Somewhere in my 15th year, I learned to embrace the darkness, and moved on.


‘Mailman’ and ‘Slaves and Bulldozers’ finished the show and my trip down memory lane. As Thayil and Shepard remained on stage to send waves of distortion throughout the crowd, Shepard gave his bass one nice whack against the amp, splintering it into many little pieces.

Our bodies may get older, but the teenage angst still fuels those of us who made it this far.

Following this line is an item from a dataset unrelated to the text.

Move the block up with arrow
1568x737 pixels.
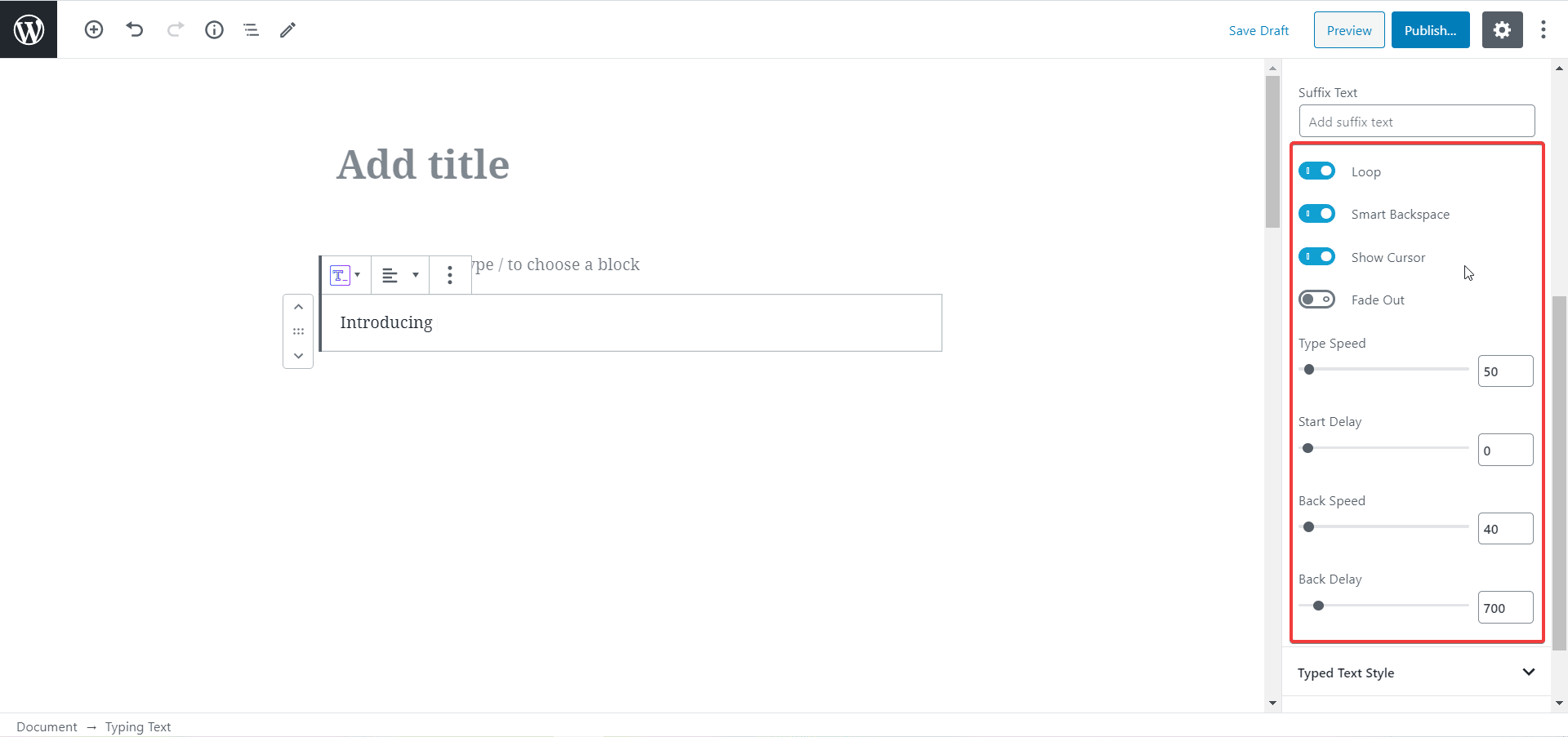[298, 307]
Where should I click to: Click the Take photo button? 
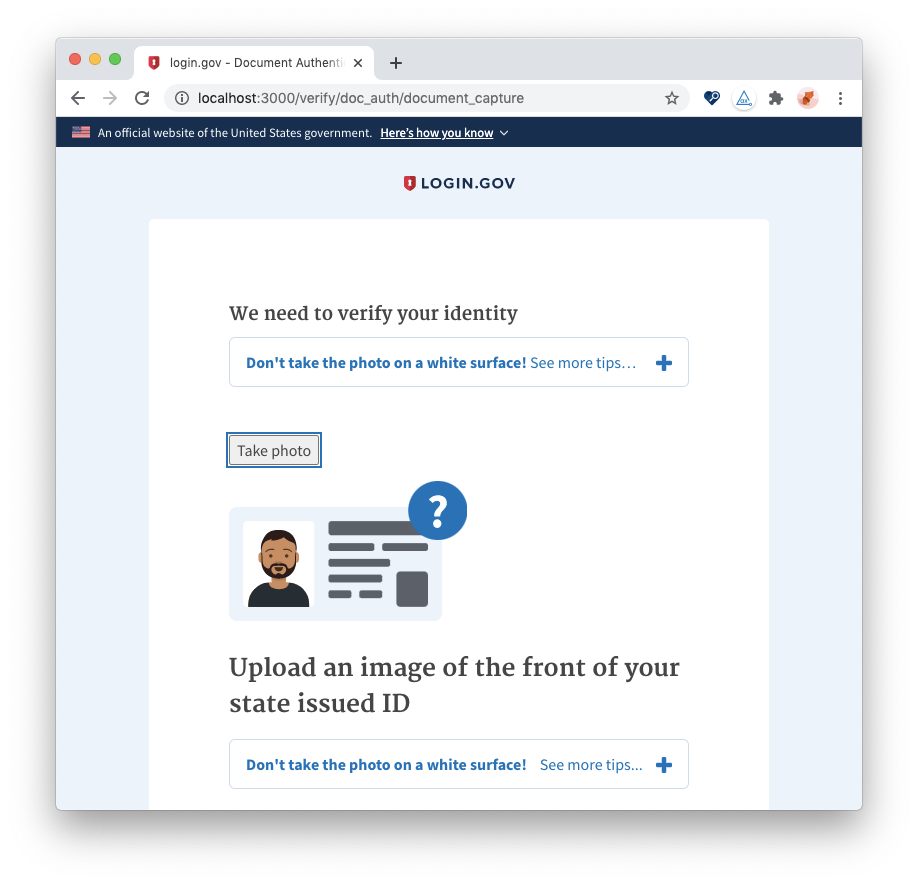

“I woke the same as any other day
Except a voice was in my head
It said seize the day, pull the trigger, drop the blade
And watch the rolling heads

The day I tried to live
I stole a thousand beggar’s change
And gave it to the rich
The day I tried to win
I dangled from the power lines
And let the martyrs stretch
Singing

One more time around
Might do it
One more time around
Might make it
One more time around
Might do it
One more time around
The day I tried to live

Words you say never seem
To live up to the ones
Inside your head
The lives we make
Never seem to ever get us anywhere
But dead

The day I tried to live
I wallowed in the blood and mud with
All the other pigs

I woke the same as any other day you know
I should have stayed in bed

The day I tried to live
I wallowed in the blood and mud with
All the other pigs

And I learned that I was a liar
Just like you”

Stay tuned for Soundgarden Part 2, with QOTSA, Mastodon, and the Meat Puppets this weekend at The Gorge.

Comments

  1. you know, Trent Reznor really gave Chris Cornell a lot of shit for the Scream album, but I actually really liked it.

    maybe I’m one of the only ones, but I stand behind it. totally entertaining.

  2. A true Soundgardener if ever I saw one, thanks for a moving and personal exploration of how important Soundgarden were to you. And to think I didn’t think girls got into bands to the same extent as guys…I stand corrected.